Yes, Troy Davis has been killed, after a roller coaster ride through the end stages of an execution. But he left a message behind, which said this, in part:

This fight to end the death penalty is not won or lost through me but through our strength to move forward and save every innocent person in captivity around the globe. We need to dismantle this Unjust system city by city, state by state and country by country.

I can’t wait to Stand with you, no matter if that is in physical or spiritual form, I will one day be announcing,

“I AM TROY DAVIS, and I AM FREE!”

I want to take him at his word, and as it turns out, right after I wrote my final post about Troy's execution, someone suggested I look at Reginald Clemons' case, pending in Missouri.

The more I look at it, the more I'm gobsmacked by the idea of this man ending up on Death Row when he was never convicted of the crime committed -- the rape and murder of two white teenagers. Under the prosecutor's theory of the case, Clemons was an accomplice. It is a case with a lot of twists and turns in it, but there are facts which have been clearly established. The fact sheet with the entire story is here. I suggest you read it before going further.
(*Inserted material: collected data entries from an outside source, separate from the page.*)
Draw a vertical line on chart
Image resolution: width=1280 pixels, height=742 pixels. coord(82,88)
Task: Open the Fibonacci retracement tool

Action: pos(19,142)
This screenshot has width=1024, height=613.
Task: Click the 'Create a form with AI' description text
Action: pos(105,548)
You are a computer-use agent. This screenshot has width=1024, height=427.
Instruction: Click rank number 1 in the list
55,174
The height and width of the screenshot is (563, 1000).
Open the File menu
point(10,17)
Here's some of what you will learn:

  • At the time of the crime, Reggie Clemons had a clean record, was in school studying to become a mechanic. There does not appear to be any common link between the victims, Clemons, or his friends.
  • The original suspect was a cousin of the victims, Thomas Cummins, who eventually implicated himself in the crime after his initial story came up short. Charges against Cummins were dropped and charges brought against the three African-American teenagers who were in the area that night. Clemons was one.
  • Police beat Clemons, denied him an attorney after he asked for one, and coerced a statement from him, admitting to rape of the girls but not pushing them off the bridge.
  • Thomas Cummins retracted his confession, claiming it had been beaten out of him. He settled his police brutality complaint and prosecutors dropped all charges. They ignored Clemons and his co-defendants' claims of police brutality, dropped the rape charges, and charged them all with capital murder. Clemons charges stemmed from their theory of the case; namely, that he was an accessory to murder by virtue of being in the same location.
  • Reggie Clemons had extraordinarily ineffective attorneys. One of them was practicing tax law in California while returning to Missouri for court appearances.
  • The prosecutor improperly excluded African-American jurors from the panel. It was so egregious he was later sanctioned for it.
  • One of his co-defendants, Marlin Gray, was executed in 2009.
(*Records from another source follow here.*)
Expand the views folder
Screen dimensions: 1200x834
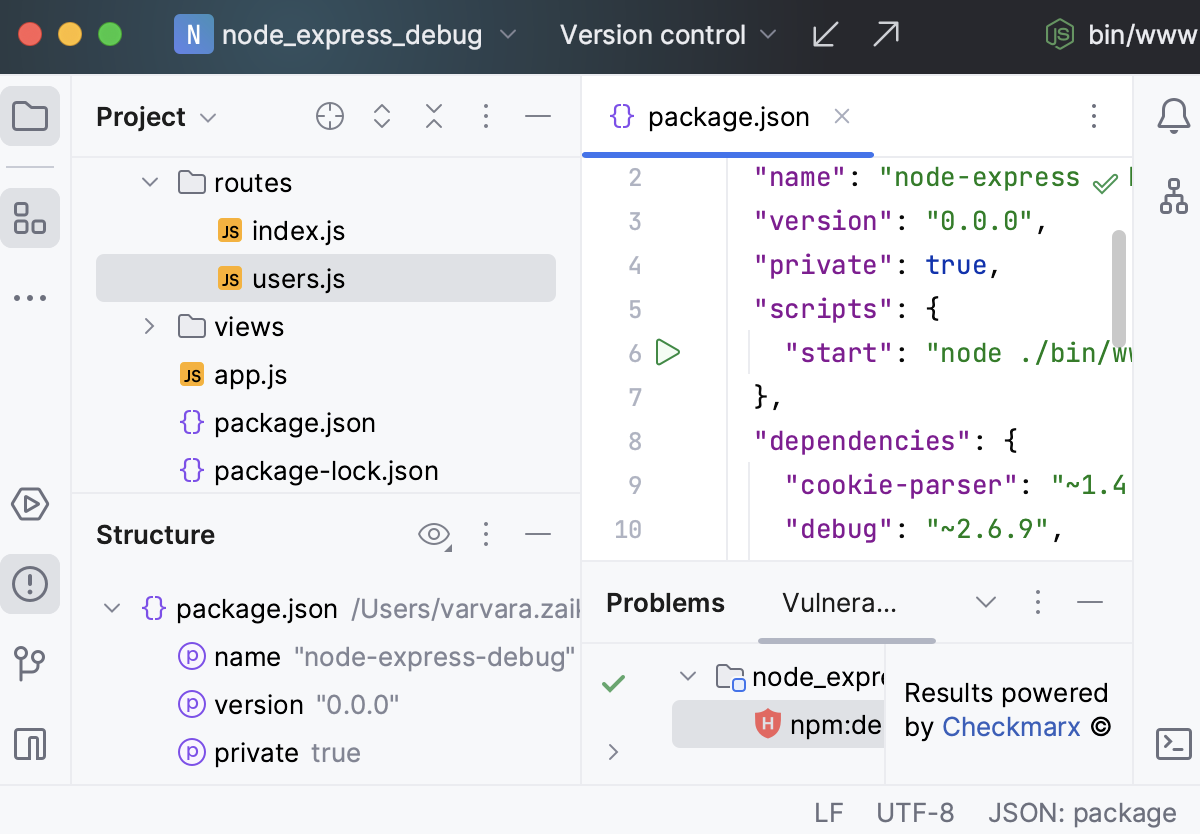150,327
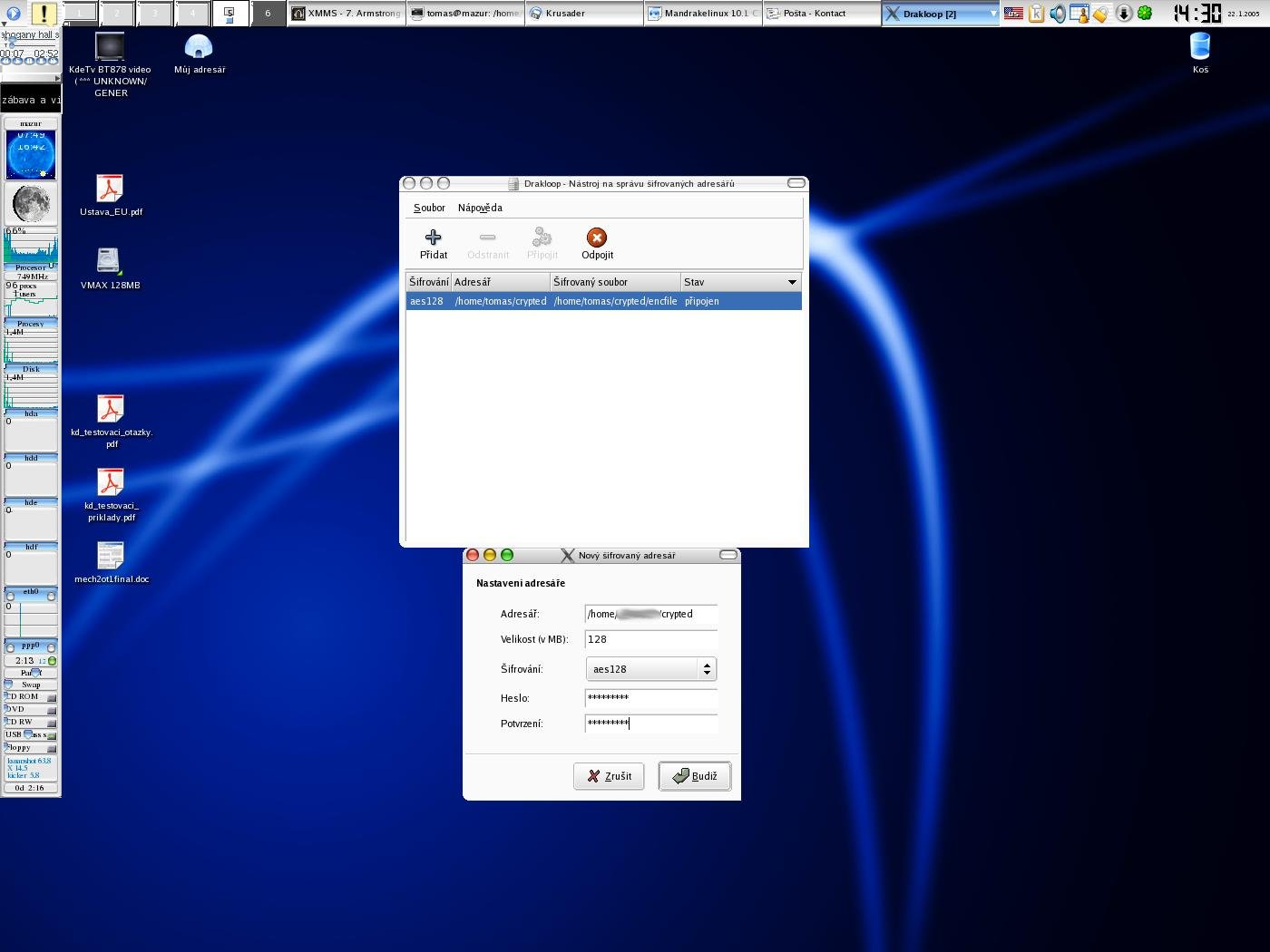Image resolution: width=1270 pixels, height=952 pixels.
Task: Switch to the Krusader taskbar window
Action: click(x=583, y=14)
There's more. But this gives you a flavor of what this case is about. As if all of that isn't bad enough, there's this nugget, discovered after 8th Circuit Court of Appeals stayed his execution: There is a rape kit from one of the victims in the police evidence room that has never been tested and was never brought forth at trial. A rape kit! Something that would have proven or disproven Reggie Clemons' coerced confession.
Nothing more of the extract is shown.